Indeed, something that Siskind has written about—and that the rationalist community would tend to agree with—is the idea that donating even a small amount of money to impoverished people in third-world countries is a much more efficient way to combat racism than participating in Black Lives Matter activism. This may be controversial because it clashes with a pro-signaling mindset that is so stylish among modern progressive activism and elite media members, but it is hardly a conservative or right-wing opinion.

One starts to get the feeling that the Times simply wants to tarnish every view that exists outside its own narrow purview, perhaps because the Times has appointed itself the gatekeeper of the unsayable and resents having to relinquish this role to newer media ventures.

"Slate Star Codex was a window into the Silicon Valley psyche," writes Metz. "There are good reasons to try and understand that psyche, because the decisions made by tech companies and the people who run them eventually affect millions. And Silicon Valley, a community of iconoclasts, is struggling to decide what's off limits for all of us."

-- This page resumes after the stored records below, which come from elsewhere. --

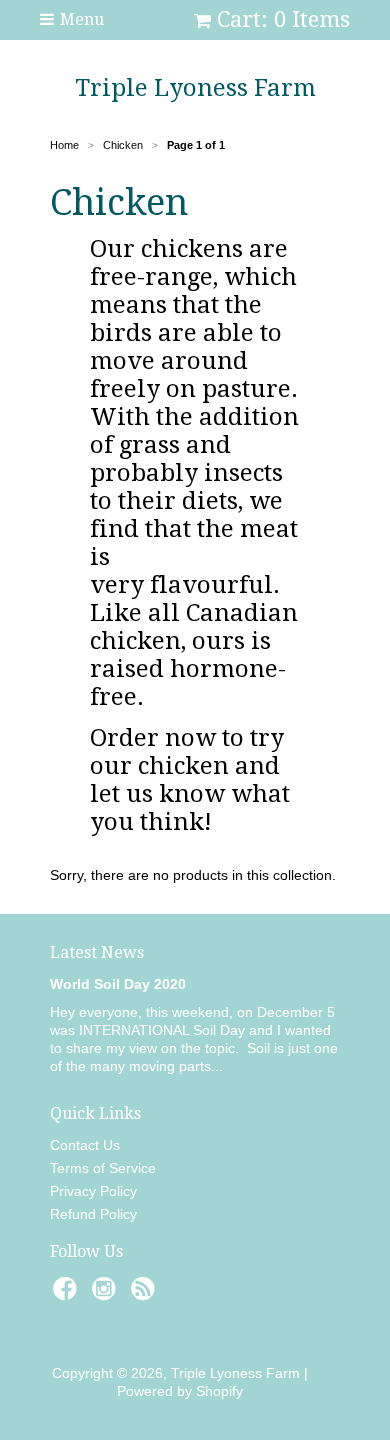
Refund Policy (93, 1214)
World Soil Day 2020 (118, 984)
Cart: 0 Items (283, 19)
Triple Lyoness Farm (195, 88)
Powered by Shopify (180, 1391)
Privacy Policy (93, 1191)
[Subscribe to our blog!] (146, 1294)
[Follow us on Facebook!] (68, 1294)
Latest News (97, 952)
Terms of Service (103, 1168)
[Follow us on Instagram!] (107, 1294)
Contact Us (85, 1145)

The idea that a clinical psychiatrist's blog is the embodiment of Silicon Valley's psyche is very odd, probably wrong, and at the very least unproven throughout the article. But notice the grander concern: A community of iconoclasts is struggling to decide what's off-limits for all of us. What the Times actually means is that not enough speech is being rendered off-limits: The new gatekeepers are not nearly as interested in policing strict boundaries.

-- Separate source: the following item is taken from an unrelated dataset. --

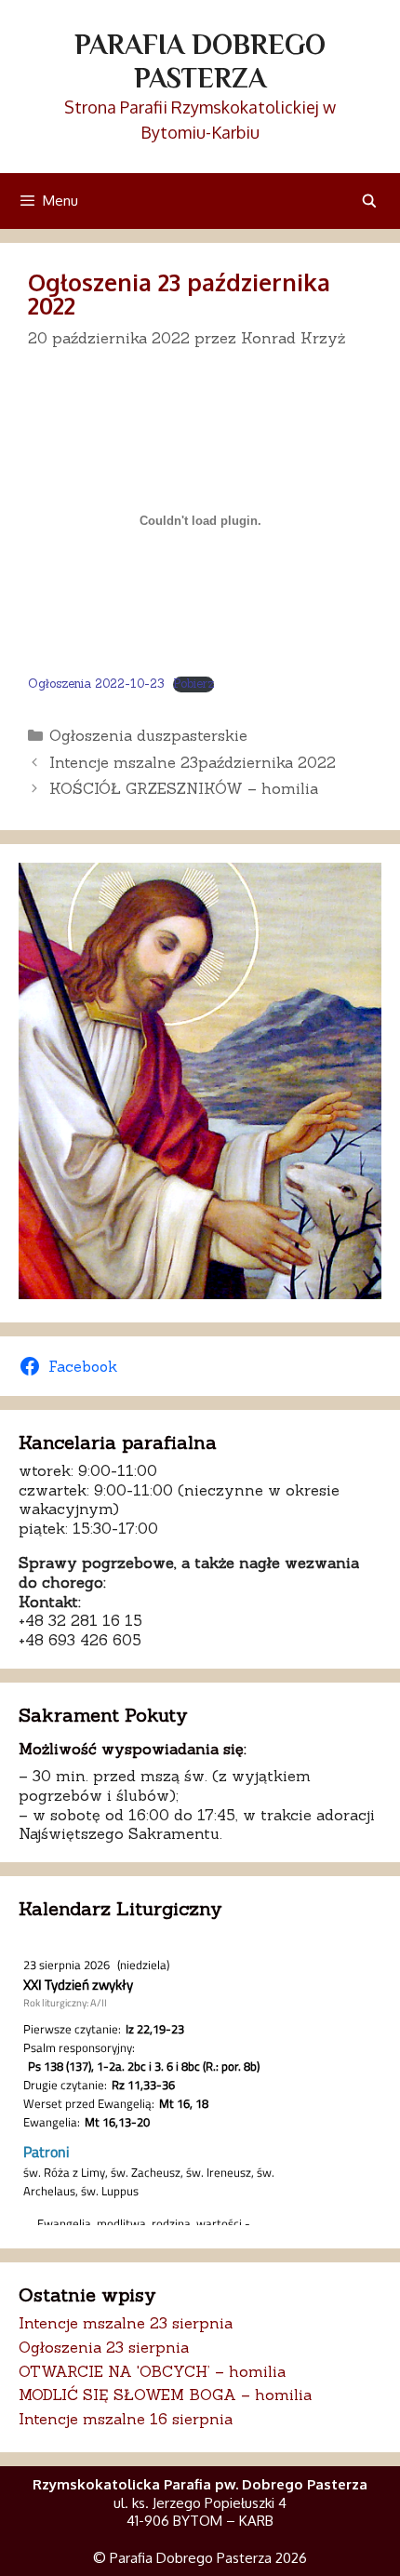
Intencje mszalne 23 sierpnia (126, 2323)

Many members of the media, including and especially those who report on tech, fret constantly about the potential for inaccurate speech to appear on social media. Their complaints frequently expose their own biases: Times tech reporter Kevin Roose once tweeted that "Facebook is absolutely teeming with right-wing disinformation right now," and linked to four news stories that had attracted significant web traffic on the platform. But the headlines of all four were accurate, as Roose later conceded—a particularly powerful example of an emerging phenomenon in which journalists label something as disinformation or misinformation, not because it is false, but because they don't want the American public to hear or read it.

The problem is not remotely confined to the Times: See the recent freakout over Clubhouse, a new invitation-only social media app that allows users to participate in group voice calls. "Live audio and no recording might complicate the work of fact-checkers on this new platform," worried the Poynter Institute.

Vice echoed these concerns, noting that, "Unlike Twitter, Facebook or Instagram, where users leave a digital footprint in the form of text, images or videos, the conversation is wiped once a room closes, making it almost impossible to hold people accountable for their words." This exact feature probably makes Clubhouse less susceptible to viral misinformation than the other mentioned platforms, but never mind: Someone, somewhere is possibly saying something that's wrong, and journalists are extremely worried you might hear it before they can protect you.

It's difficult to tell how much of this impulse is guided by genuine moral panic and how much is cynical industry rivalry, since social media is in some sense a competitor to traditional media. But whatever the cause, journalists do their readers a disservice when they treat everything that's new, different, slightly heretical, or out-of-step with rigid media expectations as dangerous. To the extent that the Times left readers with the impression that Siskind is primarily a right-wing contrarian—and Silicon Valley's intellectual man-behind-the-curtain to boot—it is actually the paper of record that has spread misinformation.